**Records to process**
◆ ◆ ◆

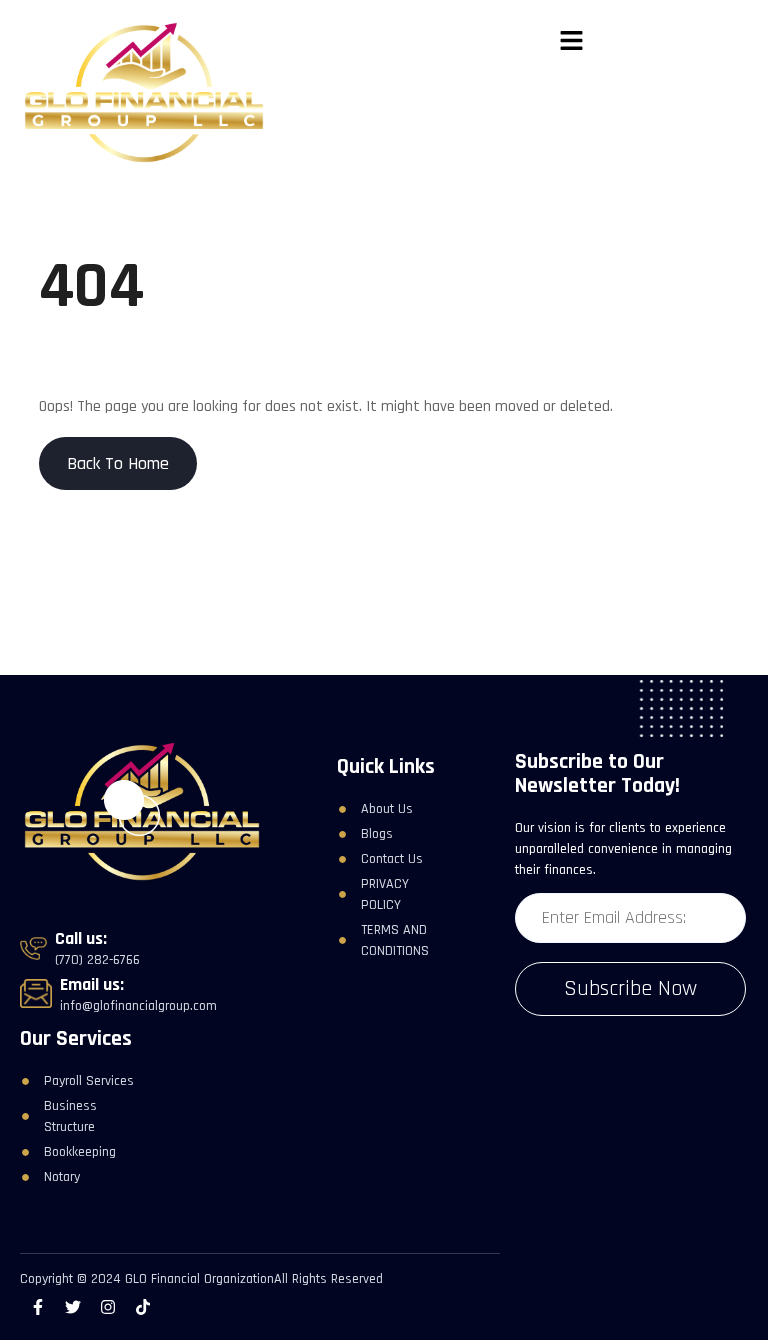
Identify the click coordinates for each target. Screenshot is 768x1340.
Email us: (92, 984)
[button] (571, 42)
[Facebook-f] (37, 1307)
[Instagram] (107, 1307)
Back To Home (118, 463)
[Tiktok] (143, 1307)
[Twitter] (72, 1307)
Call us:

◆ ◆ ◆

**About this task**
Line by line, reproduce the material above exactly, leaving each picture out.

**Problem solution**
Identify the click coordinates for each target. Screenshot is 768x1340.
Email us: (92, 984)
[button] (571, 42)
[Facebook-f] (37, 1307)
[Instagram] (107, 1307)
Back To Home (118, 463)
[Tiktok] (143, 1307)
[Twitter] (72, 1307)
Call us:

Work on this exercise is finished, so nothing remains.